Assigned task: Please print out every entry below, verbatim.

——————

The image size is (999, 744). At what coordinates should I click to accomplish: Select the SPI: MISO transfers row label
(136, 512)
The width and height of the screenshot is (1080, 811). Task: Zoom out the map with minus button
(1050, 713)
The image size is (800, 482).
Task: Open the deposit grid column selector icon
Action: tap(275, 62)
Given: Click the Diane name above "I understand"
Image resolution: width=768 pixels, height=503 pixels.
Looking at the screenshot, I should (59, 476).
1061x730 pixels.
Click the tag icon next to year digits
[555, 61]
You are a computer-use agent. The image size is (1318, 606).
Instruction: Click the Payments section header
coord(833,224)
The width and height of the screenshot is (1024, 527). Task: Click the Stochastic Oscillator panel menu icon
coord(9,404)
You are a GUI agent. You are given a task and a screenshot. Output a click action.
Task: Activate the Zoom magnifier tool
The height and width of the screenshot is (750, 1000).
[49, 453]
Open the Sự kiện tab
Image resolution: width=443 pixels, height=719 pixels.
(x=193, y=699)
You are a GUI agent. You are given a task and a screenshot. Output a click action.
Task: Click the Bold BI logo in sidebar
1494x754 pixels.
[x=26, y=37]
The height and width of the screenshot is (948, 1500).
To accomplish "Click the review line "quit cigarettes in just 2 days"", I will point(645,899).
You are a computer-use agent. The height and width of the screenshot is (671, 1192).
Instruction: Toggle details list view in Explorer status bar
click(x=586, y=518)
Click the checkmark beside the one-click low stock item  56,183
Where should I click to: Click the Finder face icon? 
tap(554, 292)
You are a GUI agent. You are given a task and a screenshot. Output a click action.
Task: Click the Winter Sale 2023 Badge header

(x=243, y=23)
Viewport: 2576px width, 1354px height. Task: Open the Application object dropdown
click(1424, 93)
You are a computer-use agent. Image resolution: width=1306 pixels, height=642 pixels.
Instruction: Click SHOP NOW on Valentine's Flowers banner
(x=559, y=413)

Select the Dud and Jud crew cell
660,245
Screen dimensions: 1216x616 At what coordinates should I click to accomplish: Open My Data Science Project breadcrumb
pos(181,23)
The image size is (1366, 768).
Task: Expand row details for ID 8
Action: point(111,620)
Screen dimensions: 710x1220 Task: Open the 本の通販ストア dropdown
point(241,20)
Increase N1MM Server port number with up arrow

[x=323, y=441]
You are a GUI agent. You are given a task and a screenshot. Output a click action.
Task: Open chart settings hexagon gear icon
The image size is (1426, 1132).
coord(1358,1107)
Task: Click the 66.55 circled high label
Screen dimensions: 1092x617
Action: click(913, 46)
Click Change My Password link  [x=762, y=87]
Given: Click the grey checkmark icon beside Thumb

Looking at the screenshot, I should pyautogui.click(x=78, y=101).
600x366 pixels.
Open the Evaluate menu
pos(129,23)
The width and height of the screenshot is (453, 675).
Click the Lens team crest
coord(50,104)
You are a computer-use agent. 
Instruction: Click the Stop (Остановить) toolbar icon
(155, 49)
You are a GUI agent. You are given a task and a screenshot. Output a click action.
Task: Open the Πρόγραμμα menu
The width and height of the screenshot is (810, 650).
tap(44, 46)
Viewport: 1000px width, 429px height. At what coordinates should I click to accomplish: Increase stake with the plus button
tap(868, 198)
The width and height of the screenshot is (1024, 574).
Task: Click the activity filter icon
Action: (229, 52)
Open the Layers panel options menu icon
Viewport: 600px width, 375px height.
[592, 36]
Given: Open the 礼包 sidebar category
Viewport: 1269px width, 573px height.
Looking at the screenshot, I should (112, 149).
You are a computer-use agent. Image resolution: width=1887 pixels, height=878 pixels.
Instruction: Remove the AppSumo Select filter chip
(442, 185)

——————

Task answer:
The image size is (999, 744). At what coordinates should I click to accomplish: Select the SPI: MISO transfers row label
(136, 512)
The width and height of the screenshot is (1080, 811). Task: Zoom out the map with minus button
(1050, 713)
The image size is (800, 482).
Task: Open the deposit grid column selector icon
Action: tap(275, 62)
Given: Click the Diane name above "I understand"
Image resolution: width=768 pixels, height=503 pixels.
Looking at the screenshot, I should (59, 476).
1061x730 pixels.
Click the tag icon next to year digits
[555, 61]
You are a computer-use agent. The image size is (1318, 606).
Instruction: Click the Payments section header
coord(833,224)
The width and height of the screenshot is (1024, 527). Task: Click the Stochastic Oscillator panel menu icon
coord(9,404)
You are a GUI agent. You are given a task and a screenshot. Output a click action.
Task: Activate the Zoom magnifier tool
The height and width of the screenshot is (750, 1000).
[49, 453]
Open the Sự kiện tab
Image resolution: width=443 pixels, height=719 pixels.
(x=193, y=699)
You are a GUI agent. You are given a task and a screenshot. Output a click action.
Task: Click the Bold BI logo in sidebar
1494x754 pixels.
[x=26, y=37]
The height and width of the screenshot is (948, 1500).
To accomplish "Click the review line "quit cigarettes in just 2 days"", I will point(645,899).
You are a computer-use agent. The height and width of the screenshot is (671, 1192).
Instruction: Toggle details list view in Explorer status bar
click(x=586, y=518)
Click the checkmark beside the one-click low stock item  56,183
Where should I click to: Click the Finder face icon? 
tap(554, 292)
You are a GUI agent. You are given a task and a screenshot. Output a click action.
Task: Click the Winter Sale 2023 Badge header

(x=243, y=23)
Viewport: 2576px width, 1354px height. Task: Open the Application object dropdown
click(1424, 93)
You are a computer-use agent. Image resolution: width=1306 pixels, height=642 pixels.
Instruction: Click SHOP NOW on Valentine's Flowers banner
(x=559, y=413)

Select the Dud and Jud crew cell
660,245
Screen dimensions: 1216x616 At what coordinates should I click to accomplish: Open My Data Science Project breadcrumb
pos(181,23)
The image size is (1366, 768).
Task: Expand row details for ID 8
Action: point(111,620)
Screen dimensions: 710x1220 Task: Open the 本の通販ストア dropdown
point(241,20)
Increase N1MM Server port number with up arrow

[x=323, y=441]
You are a GUI agent. You are given a task and a screenshot. Output a click action.
Task: Open chart settings hexagon gear icon
The image size is (1426, 1132).
coord(1358,1107)
Task: Click the 66.55 circled high label
Screen dimensions: 1092x617
Action: click(913, 46)
Click Change My Password link  [x=762, y=87]
Given: Click the grey checkmark icon beside Thumb

Looking at the screenshot, I should pyautogui.click(x=78, y=101).
600x366 pixels.
Open the Evaluate menu
pos(129,23)
The width and height of the screenshot is (453, 675).
Click the Lens team crest
coord(50,104)
You are a computer-use agent. 
Instruction: Click the Stop (Остановить) toolbar icon
(155, 49)
You are a GUI agent. You are given a task and a screenshot. Output a click action.
Task: Open the Πρόγραμμα menu
The width and height of the screenshot is (810, 650).
tap(44, 46)
Viewport: 1000px width, 429px height. At what coordinates should I click to accomplish: Increase stake with the plus button
tap(868, 198)
The width and height of the screenshot is (1024, 574).
Task: Click the activity filter icon
Action: (229, 52)
Open the Layers panel options menu icon
Viewport: 600px width, 375px height.
[592, 36]
Given: Open the 礼包 sidebar category
Viewport: 1269px width, 573px height.
Looking at the screenshot, I should (112, 149).
You are a computer-use agent. Image resolution: width=1887 pixels, height=878 pixels.
Instruction: Remove the AppSumo Select filter chip
(442, 185)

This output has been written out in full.